As nossas preocupações, como
bem sabeis, Veneráveis Irmãos, são inspiradas não por interesses
pessoais, mas unicamente pelo desejo de proteger todos os que sofrem
e de promover o bem de todos os povos. E fazemos votos por que a
consciência das próprias responsabilidades, diante de Deus e diante
da história, tenha força suficiente para levar os Governos a
prosseguirem nos seus esforços generosos para salvaguardar a paz, e
para afastar quanto possível os obstáculos reais ou psicológicos,
que se opõem a um entendimento seguro e sincero.
Conseguir a paz pela oração
Mas a paz, Veneráveis Irmãos,
não é pura consequência de esforços humanos, é também e sobretudo,
dom de Deus.
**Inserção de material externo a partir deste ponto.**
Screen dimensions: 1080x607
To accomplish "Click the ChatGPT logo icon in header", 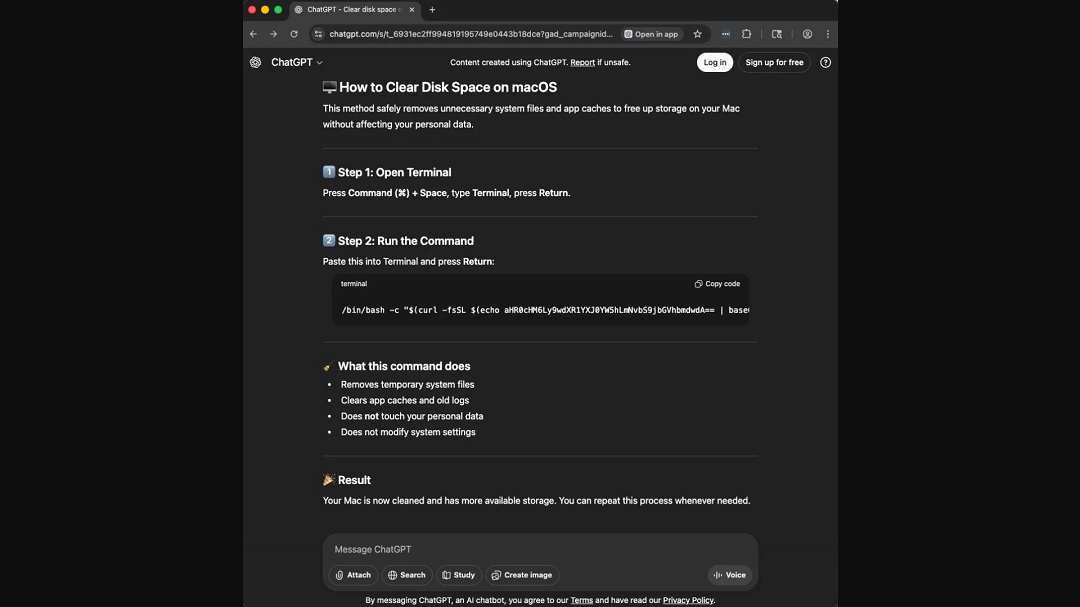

A paz desce do céu; e reinará de verdade entre os
homens, quando chegarmos a merecer que ela nos seja concedida pelo
Deus omnipotente, que tem nas suas mãos tanto a felicidade e a sorte
dos povos como os corações dos homens. Por isso nós, com a oração,
continuaremos a procurar conseguir este bem insuperável; com a
oração constante e vigilante, como sempre fez a Igreja desde os
primeiros tempos; com a oração que recorrerá, de modo particular, à
intercessão e protecção da Virgem Maria, Rainha da paz.
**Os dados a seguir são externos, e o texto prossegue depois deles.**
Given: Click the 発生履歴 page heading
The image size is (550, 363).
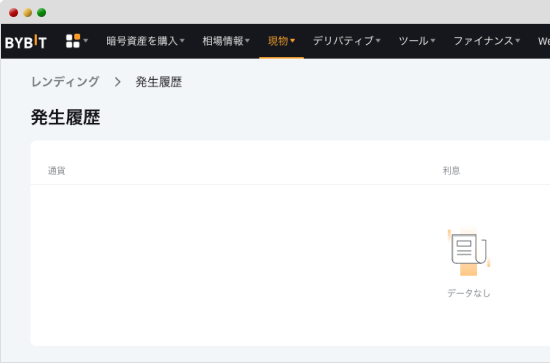Looking at the screenshot, I should point(66,117).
Acolha, Maria, os pedidos de
paz
É para Maria, Veneráveis Irmãos, que
se levantam neste mês mariano as nossas súplicas, implorando com
maior fervor e confiança as suas graças e os seus favores. E se as
graves culpas dos homens pesam na balança da justiça de Deus e
provocam os seus justos castigos, sabemos por outro lado que o
Senhor é "o Pai das misericórdias e o Deus de toda a consolação" (2
Cor 1,
3), e que Maria Santíssima foi constituída administradora e
dispensadora generosa dos tesouros da sua misericórdia. Ela, que
experimentou as penas e as tribulações da terra, o cansaço do
trabalho de cada dia, os incómodos e os apertos da pobreza, as dores
do Calvário, venha em socorro das necessidades da Igreja e do mundo;
acolha benigna os pedidos de paz que a ela sobem de todos os pontos
da terra; ilumine os que dirigem a sorte dos povos; consiga que
Deus, dominador de ventos e tempestades, acalme também as
tempestades dos corações humanos em guerra e "nos dê a paz nos
nossos dias", a paz verdadeira, que se
funda nas bases sólidas e duradouras da justiça e do amor; justiça
igual, tanto para o fraco como para o forte; amor que afaste os
tresvarios do egoísmo, de maneira que a salvaguarda dos direitos de
cada um não degenere em esquecimento ou negação do direito alheio.
Promover especiais preces Reza
do Santo Rosário
E vós, Veneráveis Irmãos, do modo que
julgardes mais oportuno, tornai conhecidos aos vossos féis estes
nossos votos e a nossa exortação; e tomai as necessárias
providências para que, em todas as dioceses e em todas as paróquias,
se promovam, durante o próximo mês de Maria, especiais preces, e
para que, em particular, a festividade consagrada a Maria Rainha
seja dedicada a uma solene súplica em comum pelas intenções acima
indicadas. Atribuímos especial valor às orações dos inocentes e dos
que sofrem, porque são estas as vozes que penetram, melhor que todas
as outras, no céu e desarmam a justiça divina. E, aproveitando a
ocasião favorável, não deixeis de inculcar, com a maior insistência,
a reza do Santo Rosário, oração tão agradável à Virgem Maria e tão
recomendada pelos Sumos Pontífices. Por meio dela, podem os fiéis
cumprir, da maneira mais suave e eficaz, a ordem do Divino Mestre:
"Pedi e vos será dado; buscai e achareis; batei e vos será aberto" (Mt 7,7).
Com estes sentimentos,
esperando que a nossa exortação encontrará prontidão e docilidade
nos ânimos de todos, a vós, Veneráveis Irmãos, e a todos os vossos
féis, concedemos com todo o afecto a bênção apostólica.